Regardless of these curious omissions, these are among the ancient throngs who helped provide a sure foundation for the 21st century Church. But as Paul Foster reminds us, giving shape to that foundation wasn’t easy, neat, or tidy. While now we take for granted our Trinitarian understanding of God, full deity and full human status of Jesus, and deep reflections on the nature of the Cross, the period from the mid-2nd to 4th centuries “was a period of both theological creativity and challenge for this emergent religious movement. While a group of members shared a common devotion to the person of Jesus, the basis of such piety and worship required further definition.” (xi)
This “further definition” is what this book is about. It is a timely book that reminds us of the very real challenge that existed of “adjudicating between competing perspectives and interpretations concerning matters of faith” in order to remind us that there is a consensus around which the Church has expressed herself theologically.

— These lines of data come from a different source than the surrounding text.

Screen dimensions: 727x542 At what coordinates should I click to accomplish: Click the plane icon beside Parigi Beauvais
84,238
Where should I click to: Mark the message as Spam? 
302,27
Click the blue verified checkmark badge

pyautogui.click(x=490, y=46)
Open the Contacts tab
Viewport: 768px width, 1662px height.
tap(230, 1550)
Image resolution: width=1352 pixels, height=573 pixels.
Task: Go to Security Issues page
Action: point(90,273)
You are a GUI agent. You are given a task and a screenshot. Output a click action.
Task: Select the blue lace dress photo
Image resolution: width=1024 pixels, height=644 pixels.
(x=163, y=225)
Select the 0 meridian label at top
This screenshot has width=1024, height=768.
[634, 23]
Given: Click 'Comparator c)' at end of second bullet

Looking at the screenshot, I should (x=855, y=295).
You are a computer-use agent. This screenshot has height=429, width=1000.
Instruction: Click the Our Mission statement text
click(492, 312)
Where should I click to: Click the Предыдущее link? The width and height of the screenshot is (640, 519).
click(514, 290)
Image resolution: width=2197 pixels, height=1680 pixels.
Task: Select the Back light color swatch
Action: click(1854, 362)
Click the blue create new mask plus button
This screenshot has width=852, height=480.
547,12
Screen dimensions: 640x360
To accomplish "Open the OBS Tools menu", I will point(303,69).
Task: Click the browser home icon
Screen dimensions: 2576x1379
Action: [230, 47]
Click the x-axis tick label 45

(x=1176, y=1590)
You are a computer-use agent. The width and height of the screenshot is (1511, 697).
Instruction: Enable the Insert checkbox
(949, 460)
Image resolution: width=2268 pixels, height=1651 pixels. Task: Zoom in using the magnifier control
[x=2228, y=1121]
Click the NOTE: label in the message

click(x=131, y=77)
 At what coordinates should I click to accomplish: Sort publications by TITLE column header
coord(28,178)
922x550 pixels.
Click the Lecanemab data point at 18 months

And this consensus can be perceived in even later expressions: “there is undoubtedly much continuity and many ideas can be identified in nuce…Therefore, while many beliefs found more precise expression in later centuries many can still be recognized in embryonic form in the first few centuries of Christianity.” (xii)
I am often amazed at the great effort put forward now by so-called “progressive” Christians who wish to re-imagine the Christian faith, as if the Church simply re-incarnates herself generation after generation into a more evolved, advanced organism, without any memory or mooring to her past. These so-called “New Kind of Christians” who are emerging into a “New Kind of Christianity” should sit down with Foster’s book and a stiff drink, and take in the grand, long memory that marks the Church. Student, pastor, and Joe/Josephine-blow Christian alike will benefit from this short reminder of the lives and ideas that have combined to craft the anchor to which our contemporary expression of the Church is in fact tethered.













This sounds like it's worth the read. I, too, lament the re-branding of Christianity by progressives.